Brand Wohnhaus - B4
28. Juni 2026
13:40
Brand
Einsatz Nr.40
Plech - Falterstraße
Eingesetzte Kräfte Plech: HLF 20, LF 8/6
Weitere Organisationen: FF Ottenhof-Bernheck, FF Pegnitz, FF Betzenstein, FF Weidensees, FF Viehhofen, FF Neuhaus a. d. Pegnitz, FF Spies, FF Eichenstruth, FF Stierberg, THW Pegnitz, BRK Pegnitz, ASB Jura, Malteser Waischenfeld, FF Hollfeld, FF Speichersdorf, FF Creußen, FF Kirchenbirkig, FF Mistelgau, FF Waischenfeld, FF Weidenberg, FF Stadt Bayreuth
Sonntagnachmittag wurden wir gemeinsam mit zahlreichen weiteren Einsatzkräften nach Plech in die Falterstraße zu einem Gebäudebrand alarmiert. Bereits auf der Anfahrt zum Gerätehaus war eine massive, teils tiefschwarze Rauchwolke im Ortsbereich zu erkennen. Auf dem sehr kurzen Anfahrtsweg rüstete sich in beiden Fahrzeugen unter Hochdruck jeweils ein Trupp mit schwerem Atemschutz aus. In der sogenannten Chaosphase – der Anfangsphase eines Großeinsatzes, die extrem dynamisch, unübersichtlich und unter hohem Zeitdruck abläuft – wurde aufgrund des bereits in Vollbrand stehenden Gebäudes sofort eine Riegelstellung eingerichtet, um das unmittelbar angrenzende Nachbargebäude zu schützen. Parallel dazu wurde die erste Wasserversorgung aufgebaut. Erfolgreich konnten wir das Übergreifen der Flammen verhindern, das Gebäude kühlen und uns im weiteren Verlauf dem eigentlichen Brand zuwenden.Zur Sicherstellung der Löschwasserversorgung wurden mehrere lange Schlauchleitungen aufgebaut und verfügbare Löschwasserbehälter eingebunden.

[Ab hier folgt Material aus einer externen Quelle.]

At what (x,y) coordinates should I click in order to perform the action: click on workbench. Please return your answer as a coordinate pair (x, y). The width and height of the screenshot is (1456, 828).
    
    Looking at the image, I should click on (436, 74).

Zusätzlich wurden auf der Rückseite des Gebäudes zwei Faltbehälter mit jeweils 5.000 Litern Fassungsvermögen aufgebaut, die im Pendelverkehr mit Wasser versorgt wurden.Um die Einsatzstelle sowie das Großaufgebot aller anrückenden Einsatzkräfte zu koordinieren, wurde eine Einsatzleitung eingerichtet, in der unser 2. Kommandant gemeinsam mit mehreren Kreisbrandinspektoren, Kreisbrandmeistern sowie Kreisbrandrat Hermann Schreck tätig war. Ebenfalls vor Ort waren der Rettungsdienst, bestehend aus ASB und BRK, sowie ein Notarzt.Bei Temperaturen von über 35 Grad konnten wir die Einsatzstelle nach mehr als sechs Stunden intensiven Einsatzes verlassen. Anschließend wurden alle Gerätschaften ausgetauscht und die Fahrzeuge wieder einsatzbereit gemacht. Währenddessen wurde der Brand unter bestehender Löschwasserversorgung weiterhin mit einer Drehleiter nachgelöscht.Ab 21 Uhr bis zum nächsten Morgen um 8 Uhr übernahmen wir die Brandwache. Nach insgesamt 19 Stunden konnte die Einsatzstelle schließlich vollständig verlassen und der Polizei übergeben werden.Durch die gute und schnelle Zusammenarbeit aller Einsatzkräfte und Hilfsorganisationen konnte auch dieser Einsatz unter schwierigen Bedingungen erfolgreich abgearbeitet werden.